Simulating an astronomical image

Running a realistic image simulation to compare with actual data (as it is done while constraining the galaxy population) requires a lot of work to correctly model the background and PSF for all real images. We give an example how to generate a simple image with constant PSF and background level. Note that the location of the image is not defined via a healpy map anymore but by defining the center of the image, the pixel scale and the number of pixels. We choose values for the image systematics that are representative for HSC deep fields. The same code can be run for the phenomenological and the stellar population synthesis-based versions of GalSBI by replacing Fischbacher+24 with Tortorelli+25 in the model definition.

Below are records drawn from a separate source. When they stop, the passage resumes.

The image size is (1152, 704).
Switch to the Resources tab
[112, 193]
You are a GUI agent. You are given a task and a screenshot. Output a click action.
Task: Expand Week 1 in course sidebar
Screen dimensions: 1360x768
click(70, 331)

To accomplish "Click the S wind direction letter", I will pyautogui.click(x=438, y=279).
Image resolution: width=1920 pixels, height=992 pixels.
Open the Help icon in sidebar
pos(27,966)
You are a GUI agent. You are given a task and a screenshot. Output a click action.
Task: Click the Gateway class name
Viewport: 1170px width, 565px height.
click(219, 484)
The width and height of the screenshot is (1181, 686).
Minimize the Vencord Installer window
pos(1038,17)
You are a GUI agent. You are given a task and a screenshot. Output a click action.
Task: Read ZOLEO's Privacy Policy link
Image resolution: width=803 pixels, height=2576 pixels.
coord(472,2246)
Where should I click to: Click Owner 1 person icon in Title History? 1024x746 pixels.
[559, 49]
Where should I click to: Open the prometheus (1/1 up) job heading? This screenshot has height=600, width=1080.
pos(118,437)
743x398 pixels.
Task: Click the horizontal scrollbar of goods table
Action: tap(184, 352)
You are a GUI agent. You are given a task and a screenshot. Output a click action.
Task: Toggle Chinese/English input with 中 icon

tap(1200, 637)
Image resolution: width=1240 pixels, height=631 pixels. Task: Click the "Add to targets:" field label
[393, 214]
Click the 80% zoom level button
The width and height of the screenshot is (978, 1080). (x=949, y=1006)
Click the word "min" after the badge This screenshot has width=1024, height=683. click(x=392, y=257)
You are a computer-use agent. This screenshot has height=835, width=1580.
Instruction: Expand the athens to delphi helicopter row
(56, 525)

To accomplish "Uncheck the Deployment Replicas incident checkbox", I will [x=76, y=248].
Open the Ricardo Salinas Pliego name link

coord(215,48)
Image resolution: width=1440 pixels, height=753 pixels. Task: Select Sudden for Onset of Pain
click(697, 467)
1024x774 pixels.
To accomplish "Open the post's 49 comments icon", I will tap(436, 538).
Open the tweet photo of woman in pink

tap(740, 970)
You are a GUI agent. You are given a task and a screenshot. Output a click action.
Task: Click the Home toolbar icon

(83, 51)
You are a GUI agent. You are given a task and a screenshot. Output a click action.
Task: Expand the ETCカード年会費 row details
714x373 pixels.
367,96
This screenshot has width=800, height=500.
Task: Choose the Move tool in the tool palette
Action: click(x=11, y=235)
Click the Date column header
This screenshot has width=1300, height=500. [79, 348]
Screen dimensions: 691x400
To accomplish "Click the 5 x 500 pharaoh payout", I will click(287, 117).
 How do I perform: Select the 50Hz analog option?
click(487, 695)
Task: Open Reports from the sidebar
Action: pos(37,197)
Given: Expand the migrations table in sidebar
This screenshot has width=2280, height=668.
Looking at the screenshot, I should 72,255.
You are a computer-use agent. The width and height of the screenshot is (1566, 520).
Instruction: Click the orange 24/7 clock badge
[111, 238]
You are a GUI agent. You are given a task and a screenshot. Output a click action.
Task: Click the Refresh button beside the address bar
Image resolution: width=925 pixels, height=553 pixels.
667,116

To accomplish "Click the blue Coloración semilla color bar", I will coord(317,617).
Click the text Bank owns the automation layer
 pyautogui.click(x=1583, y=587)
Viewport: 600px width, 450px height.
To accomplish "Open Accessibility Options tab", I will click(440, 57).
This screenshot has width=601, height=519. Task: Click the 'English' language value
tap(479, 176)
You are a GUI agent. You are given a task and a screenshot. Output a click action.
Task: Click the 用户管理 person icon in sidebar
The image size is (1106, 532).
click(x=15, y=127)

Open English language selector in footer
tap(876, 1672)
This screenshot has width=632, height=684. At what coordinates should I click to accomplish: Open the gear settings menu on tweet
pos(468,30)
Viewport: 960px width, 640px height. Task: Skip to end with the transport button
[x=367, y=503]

model = GalSBI("Fischbacher+24")
model(mode="image")

The image is save under {file_name}_{model_index}_{band}_image.fits but can also be loaded using load_images directly

from astropy.visualization import ImageNormalize, LogStretch
from astropy.visualization.mpl_normalize import ImageNormalize
from astropy.visualization import ZScaleInterval, PercentileInterval
import matplotlib.pyplot as plt

images = model.load_images()
image = images["image i"]

interval = PercentileInterval(95)
vmin, vmax = interval.get_limits(image)
norm = ImageNormalize(vmin=vmin, vmax=vmax)

plt.imshow(image, cmap='gray', norm=norm)
_images/output_32_1.png